* RECORDED INFORMATION:
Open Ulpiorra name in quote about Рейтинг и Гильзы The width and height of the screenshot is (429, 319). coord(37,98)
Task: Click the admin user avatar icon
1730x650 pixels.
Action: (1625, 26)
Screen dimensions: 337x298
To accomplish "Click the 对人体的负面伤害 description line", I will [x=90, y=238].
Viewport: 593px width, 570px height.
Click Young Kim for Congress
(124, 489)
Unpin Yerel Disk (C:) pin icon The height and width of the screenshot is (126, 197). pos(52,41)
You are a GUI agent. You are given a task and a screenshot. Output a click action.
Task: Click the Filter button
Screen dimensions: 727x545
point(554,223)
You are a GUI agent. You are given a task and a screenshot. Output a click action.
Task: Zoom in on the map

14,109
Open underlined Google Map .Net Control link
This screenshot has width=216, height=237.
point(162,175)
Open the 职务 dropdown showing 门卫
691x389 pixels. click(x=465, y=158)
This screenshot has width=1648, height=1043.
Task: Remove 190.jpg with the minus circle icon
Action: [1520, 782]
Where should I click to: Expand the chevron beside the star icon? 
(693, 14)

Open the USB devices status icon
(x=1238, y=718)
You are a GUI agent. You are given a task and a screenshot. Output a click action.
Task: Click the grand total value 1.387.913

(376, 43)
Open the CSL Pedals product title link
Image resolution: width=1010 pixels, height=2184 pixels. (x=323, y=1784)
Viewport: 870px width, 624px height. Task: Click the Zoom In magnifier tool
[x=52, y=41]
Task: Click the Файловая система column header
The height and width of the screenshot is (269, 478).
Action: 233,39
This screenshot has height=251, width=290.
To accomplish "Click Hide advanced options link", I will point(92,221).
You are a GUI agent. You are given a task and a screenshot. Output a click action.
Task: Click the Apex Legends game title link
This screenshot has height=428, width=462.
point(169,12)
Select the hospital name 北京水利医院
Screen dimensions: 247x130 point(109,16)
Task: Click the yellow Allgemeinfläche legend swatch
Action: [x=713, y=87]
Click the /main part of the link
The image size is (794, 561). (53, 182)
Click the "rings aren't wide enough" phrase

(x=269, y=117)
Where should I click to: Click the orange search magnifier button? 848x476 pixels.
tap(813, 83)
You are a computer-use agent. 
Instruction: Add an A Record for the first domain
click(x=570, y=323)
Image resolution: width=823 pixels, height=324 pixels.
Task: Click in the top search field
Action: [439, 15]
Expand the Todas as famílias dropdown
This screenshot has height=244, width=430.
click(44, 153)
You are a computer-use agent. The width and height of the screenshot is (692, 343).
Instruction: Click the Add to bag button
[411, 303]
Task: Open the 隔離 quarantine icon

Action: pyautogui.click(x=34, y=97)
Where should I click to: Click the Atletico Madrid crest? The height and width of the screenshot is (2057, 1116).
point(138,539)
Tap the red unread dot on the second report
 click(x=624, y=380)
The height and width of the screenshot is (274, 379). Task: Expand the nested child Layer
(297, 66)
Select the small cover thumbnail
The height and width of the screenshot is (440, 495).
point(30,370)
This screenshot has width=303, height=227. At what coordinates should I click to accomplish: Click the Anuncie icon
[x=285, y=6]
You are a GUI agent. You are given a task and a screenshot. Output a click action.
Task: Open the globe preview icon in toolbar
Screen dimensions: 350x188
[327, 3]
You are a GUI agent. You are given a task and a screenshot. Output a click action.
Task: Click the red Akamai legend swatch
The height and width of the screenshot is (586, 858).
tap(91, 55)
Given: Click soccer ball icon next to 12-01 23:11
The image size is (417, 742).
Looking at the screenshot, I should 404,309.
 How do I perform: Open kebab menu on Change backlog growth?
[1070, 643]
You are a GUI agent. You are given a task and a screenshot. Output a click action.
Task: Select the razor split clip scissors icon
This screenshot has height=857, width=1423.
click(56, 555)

* GIVEN TASK:
Format every line of the items above as a JSON list of strings, with one string per line and blank lines omitted.

* THE ANSWER:
[
  "Open Ulpiorra name in quote about Рейтинг и Гильзы The width and height of the screenshot is (429, 319). coord(37,98)",
  "Task: Click the admin user avatar icon",
  "1730x650 pixels.",
  "Action: (1625, 26)",
  "Screen dimensions: 337x298",
  "To accomplish \"Click the 对人体的负面伤害 description line\", I will [x=90, y=238].",
  "Viewport: 593px width, 570px height.",
  "Click Young Kim for Congress",
  "(124, 489)",
  "Unpin Yerel Disk (C:) pin icon The height and width of the screenshot is (126, 197). pos(52,41)",
  "You are a GUI agent. You are given a task and a screenshot. Output a click action.",
  "Task: Click the Filter button",
  "Screen dimensions: 727x545",
  "point(554,223)",
  "You are a GUI agent. You are given a task and a screenshot. Output a click action.",
  "Task: Zoom in on the map",
  "14,109",
  "Open underlined Google Map .Net Control link",
  "This screenshot has width=216, height=237.",
  "point(162,175)",
  "Open the 职务 dropdown showing 门卫",
  "691x389 pixels. click(x=465, y=158)",
  "This screenshot has width=1648, height=1043.",
  "Task: Remove 190.jpg with the minus circle icon",
  "Action: [1520, 782]",
  "Where should I click to: Expand the chevron beside the star icon? ",
  "(693, 14)",
  "Open the USB devices status icon",
  "(x=1238, y=718)",
  "You are a GUI agent. You are given a task and a screenshot. Output a click action.",
  "Task: Click the grand total value 1.387.913",
  "(376, 43)",
  "Open the CSL Pedals product title link",
  "Image resolution: width=1010 pixels, height=2184 pixels. (x=323, y=1784)",
  "Viewport: 870px width, 624px height. Task: Click the Zoom In magnifier tool",
  "[x=52, y=41]",
  "Task: Click the Файловая система column header",
  "The height and width of the screenshot is (269, 478).",
  "Action: 233,39",
  "This screenshot has height=251, width=290.",
  "To accomplish \"Click Hide advanced options link\", I will point(92,221).",
  "You are a GUI agent. You are given a task and a screenshot. Output a click action.",
  "Task: Click the Apex Legends game title link",
  "This screenshot has height=428, width=462.",
  "point(169,12)",
  "Select the hospital name 北京水利医院",
  "Screen dimensions: 247x130 point(109,16)",
  "Task: Click the yellow Allgemeinfläche legend swatch",
  "Action: [x=713, y=87]",
  "Click the /main part of the link",
  "The image size is (794, 561). (53, 182)",
  "Click the \"rings aren't wide enough\" phrase",
  "(x=269, y=117)",
  "Where should I click to: Click the orange search magnifier button? 848x476 pixels.",
  "tap(813, 83)",
  "You are a computer-use agent. ",
  "Instruction: Add an A Record for the first domain",
  "click(x=570, y=323)",
  "Image resolution: width=823 pixels, height=324 pixels.",
  "Task: Click in the top search field",
  "Action: [439, 15]",
  "Expand the Todas as famílias dropdown",
  "This screenshot has height=244, width=430.",
  "click(44, 153)",
  "You are a computer-use agent. The width and height of the screenshot is (692, 343).",
  "Instruction: Click the Add to bag button",
  "[411, 303]",
  "Task: Open the 隔離 quarantine icon",
  "Action: pyautogui.click(x=34, y=97)",
  "Where should I click to: Click the Atletico Madrid crest? The height and width of the screenshot is (2057, 1116).",
  "point(138,539)",
  "Tap the red unread dot on the second report",
  " click(x=624, y=380)",
  "The height and width of the screenshot is (274, 379). Task: Expand the nested child Layer",
  "(297, 66)",
  "Select the small cover thumbnail",
  "The height and width of the screenshot is (440, 495).",
  "point(30,370)",
  "This screenshot has width=303, height=227. At what coordinates should I click to accomplish: Click the Anuncie icon",
  "[x=285, y=6]",
  "You are a GUI agent. You are given a task and a screenshot. Output a click action.",
  "Task: Open the globe preview icon in toolbar",
  "Screen dimensions: 350x188",
  "[327, 3]",
  "You are a GUI agent. You are given a task and a screenshot. Output a click action.",
  "Task: Click the red Akamai legend swatch",
  "The height and width of the screenshot is (586, 858).",
  "tap(91, 55)",
  "Given: Click soccer ball icon next to 12-01 23:11",
  "The image size is (417, 742).",
  "Looking at the screenshot, I should 404,309.",
  " How do I perform: Open kebab menu on Change backlog growth?",
  "[1070, 643]",
  "You are a GUI agent. You are given a task and a screenshot. Output a click action.",
  "Task: Select the razor split clip scissors icon",
  "This screenshot has height=857, width=1423.",
  "click(56, 555)"
]